During exercise, the exercise pressor reflex (EPR) activates to increase efferent sympathetic nervous activity, increasing blood pressure (BP) and heart rate (HR), and thus increasing perfusion pressure. One component of the EPR, the mechanoreflex, has only recently been studied in terms of its central and peripheral cardiovascular effects due to the difficulty in separating it from the other component of the EPR, the metaboreflex. Two methods have been used to experimentally activate the mechanoreflex, static stretch (SS) and dynamic passive limb movement (PLM), though no study has yet to directly compare them. PURPOSE: The purpose of the present study was to compare the central and peripheral hemodynamic responses between these two methods (PLM and SS) of isolating the mechanoreflex. METHODS: Two minutes of PLM and SS were performed in 23 young healthy participants, in a counterbalanced fashion. Central hemodynamic responses (cardiac output [CO], stroke volume [SV], and HR), were measured using a Finometer, while peripheral hemodynamic responses were measured using a near-infrared spectrometer (NIRS) to assess microvascular responses via percent tissue oxygen saturation (StO2). RESULTS: No significant differences were observed between the central or peripheral baseline values obtained for PLM and SS (p>0.05). Both methods significantly increased HR and CO from baseline; however, PLM elicited significantly higher central cardiovascular than SS (ΔHR: 15.0±9.5 vs 8.6±8.1 bpm, ΔCO: 1.3± 0.8 vs. 0.8±0.7 L/min) (p<0.05).
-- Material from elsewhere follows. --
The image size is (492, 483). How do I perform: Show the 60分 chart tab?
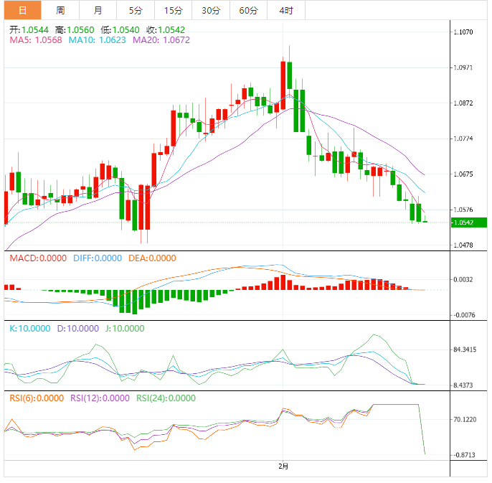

Peripherally, PLM elicited an increase in StO2 from baseline (p<0.05), while SS had an opposite effect with a significant decrease in saturation from baseline (ΔStO2: 2.80±2.49 % vs -1.31±1.1 %) (p<0.05). CONCLUSION: The results from this study call into question whether SS may be a clear isolation of the mechanoreflex, with the observed reduction in tissue oxygenation, and thus possible activation of the metaboreflex. Finally, static stretch and dynamic muscle movement appear to exhibit divergent responses, and this ought to be considered when designing or interpreting studies using these models of the mechanoreflex to explore health and disease.